▶ **Votre tâche**
Recopiez sans rien changer le passage de l'article sur la crise politique japonaise qui va de « La rencontre de » jusqu'à « préfèrent M. Ozawa. » inclus.

Comme le reste du monde, le Japon connaît une dure récession : la pire contraction (- 12,7 %) du produit intérieur brut (PIB) en rythme annuel qu’il ait connue en près de trente-cinq ans. Mais, dans son cas, s’ajoute une crise politique dont témoigne la chute vertigineuse de la popularité du premier ministre Taro Aso (avoisinant les 10 %). Au-delà de sa personne, de sa goguenardise, de ses tâtonnements, gaffes et volte-face, cette déroute reflète une perte de confiance dans le Parti libéral démocrate (PLD) au pouvoir.

En guerre contre un premier ministre issu de ses rangs, en proie à des luttes intestines, abandonné par l’opinion, le PLD est paralysé par l’opposition, majoritaire au Sénat. Elle lui tient la dragée haute mais n’incarne pas une alternative crédible.

La rencontre de la secrétaire d’Etat américaine Hillary Clinton au cours de sa visite à Tokyo avec Ichiro Ozawa, président du Parti démocrate du Japon (PDJ, la principale formation d’opposition) est cependant révélatrice du souci de l’administration Obama de ne plus jouer uniquement la carte libérale démocrate. C’est un Taro Aso à la barre d’un cabinet en train de sombrer qui devait partir le 24 février pour Washington pour être le premier chef de gouvernement reçu par Barack Obama. Selon la dernière enquête du quotidien Asahi (centre gauche), 71 % des sondés souhaitent son départ et 45 % lui préfèrent M. Ozawa.

▶ **Extrait de données**
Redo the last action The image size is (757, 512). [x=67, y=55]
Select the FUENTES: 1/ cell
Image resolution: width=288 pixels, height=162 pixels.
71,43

▶ **Résultat de l'exercice**
La rencontre de la secrétaire d’Etat américaine Hillary Clinton au cours de sa visite à Tokyo avec Ichiro Ozawa, président du Parti démocrate du Japon (PDJ, la principale formation d’opposition) est cependant révélatrice du souci de l’administration Obama de ne plus jouer uniquement la carte libérale démocrate. C’est un Taro Aso à la barre d’un cabinet en train de sombrer qui devait partir le 24 février pour Washington pour être le premier chef de gouvernement reçu par Barack Obama. Selon la dernière enquête du quotidien Asahi (centre gauche), 71 % des sondés souhaitent son départ et 45 % lui préfèrent M. Ozawa.